Tricyclic antidepressants:
  • Pamelor
  • Aventyl
  • Tofranil
  • Norpramin
  • Pertofrane
  • Wellbutrin

Note: These medications are somewhat inexpensive, but can cause some unpleasant side effects, such as dry mouth, constipation, or urinary problems.

SSRIs:
  • Lexapro
  • Zoloft
MAO inhibitors:
  • Nardil
  • Parnate

Note: These antidepressants are rarely used because of significant and sometimes dangerous side effects. They can interact dangerously with foods and other medications but may be beneficial for patients for whom other medications have failed.

What are the side effects of ADD/ADHD medications?

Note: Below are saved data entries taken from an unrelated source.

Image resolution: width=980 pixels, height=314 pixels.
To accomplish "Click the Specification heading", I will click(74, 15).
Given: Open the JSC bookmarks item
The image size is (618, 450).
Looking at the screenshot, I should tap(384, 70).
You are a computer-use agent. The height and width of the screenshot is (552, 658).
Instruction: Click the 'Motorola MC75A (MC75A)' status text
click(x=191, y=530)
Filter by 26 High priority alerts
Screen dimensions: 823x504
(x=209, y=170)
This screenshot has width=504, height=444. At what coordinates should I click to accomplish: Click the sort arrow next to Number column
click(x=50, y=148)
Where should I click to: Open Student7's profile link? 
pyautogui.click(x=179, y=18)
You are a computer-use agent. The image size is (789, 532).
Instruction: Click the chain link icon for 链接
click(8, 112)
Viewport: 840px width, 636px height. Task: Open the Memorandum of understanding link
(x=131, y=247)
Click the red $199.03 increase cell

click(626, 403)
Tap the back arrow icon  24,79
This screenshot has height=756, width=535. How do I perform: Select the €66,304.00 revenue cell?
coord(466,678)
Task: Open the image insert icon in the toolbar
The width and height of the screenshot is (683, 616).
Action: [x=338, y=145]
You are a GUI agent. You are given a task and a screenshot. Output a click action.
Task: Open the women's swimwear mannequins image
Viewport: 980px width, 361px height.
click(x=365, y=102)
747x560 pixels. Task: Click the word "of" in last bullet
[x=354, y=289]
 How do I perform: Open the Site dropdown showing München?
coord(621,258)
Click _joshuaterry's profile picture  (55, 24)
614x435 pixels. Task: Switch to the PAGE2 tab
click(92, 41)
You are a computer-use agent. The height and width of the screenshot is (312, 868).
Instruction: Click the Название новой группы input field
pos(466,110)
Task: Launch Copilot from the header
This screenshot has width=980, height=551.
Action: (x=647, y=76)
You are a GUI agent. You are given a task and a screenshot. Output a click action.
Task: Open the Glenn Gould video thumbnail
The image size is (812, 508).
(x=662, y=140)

Side effects happen usually at the beginning of the treatment program and may be short-lived.

The most common side effects of stimulant medications include:

  • Acne
  • Decreased appetite/weight loss
  • Headaches
  • Anxiety
  • Sleep problems
  • Social withdrawal
  • Stomach paints

Nonstimulant drug side effects include:

  • Abdominal pain
  • Fatigue
  • Headaches
  • Sleepiness
  • Upset stomach

Antidepressant side effects include: 

  • Heart rate and rhythm changes
  • Dry mouth
  • Headaches
  • Drowsiness.

Note: These drugs require careful monitoring. Changing the dosage, frequency or medication can control side effects.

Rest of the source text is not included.